Repeat every entry exactly as it stands. Omit the images.

== == ==

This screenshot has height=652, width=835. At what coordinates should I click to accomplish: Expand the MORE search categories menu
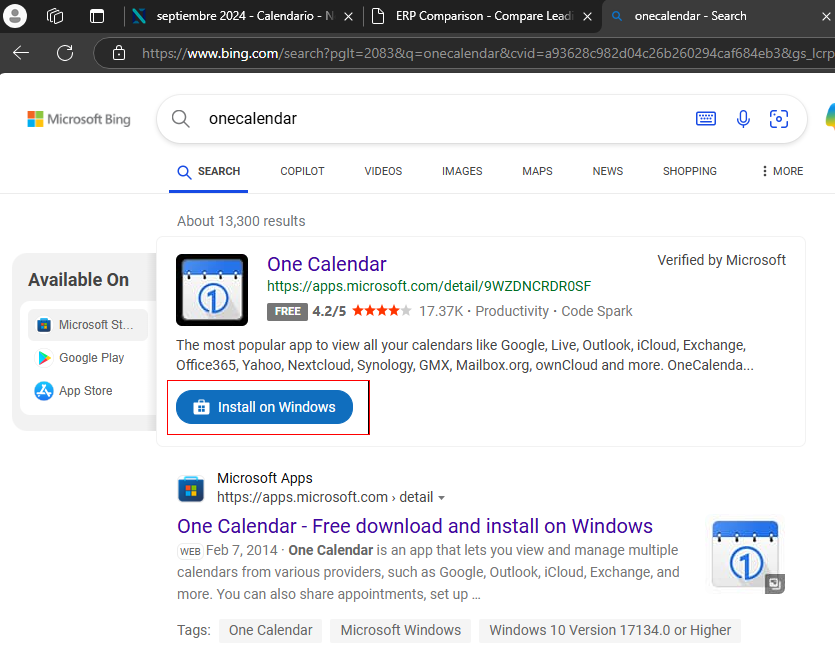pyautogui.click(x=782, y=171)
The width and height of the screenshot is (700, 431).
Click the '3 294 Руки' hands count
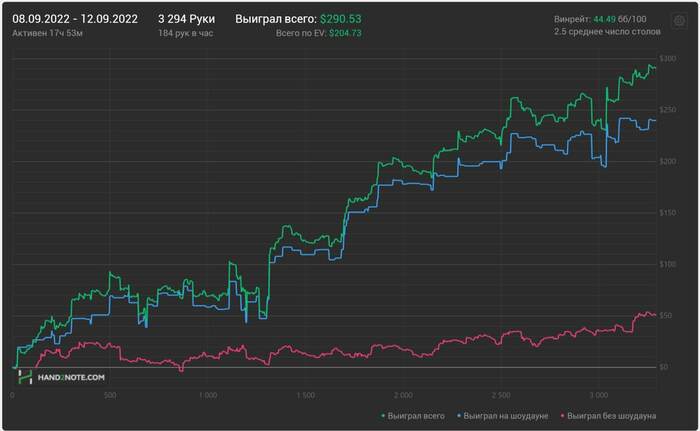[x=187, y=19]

== == ==

▶ [Problem solution]:
This screenshot has height=652, width=835. At what coordinates should I click to accomplish: Expand the MORE search categories menu
pyautogui.click(x=782, y=171)
The width and height of the screenshot is (700, 431).
Click the '3 294 Руки' hands count
[x=187, y=19]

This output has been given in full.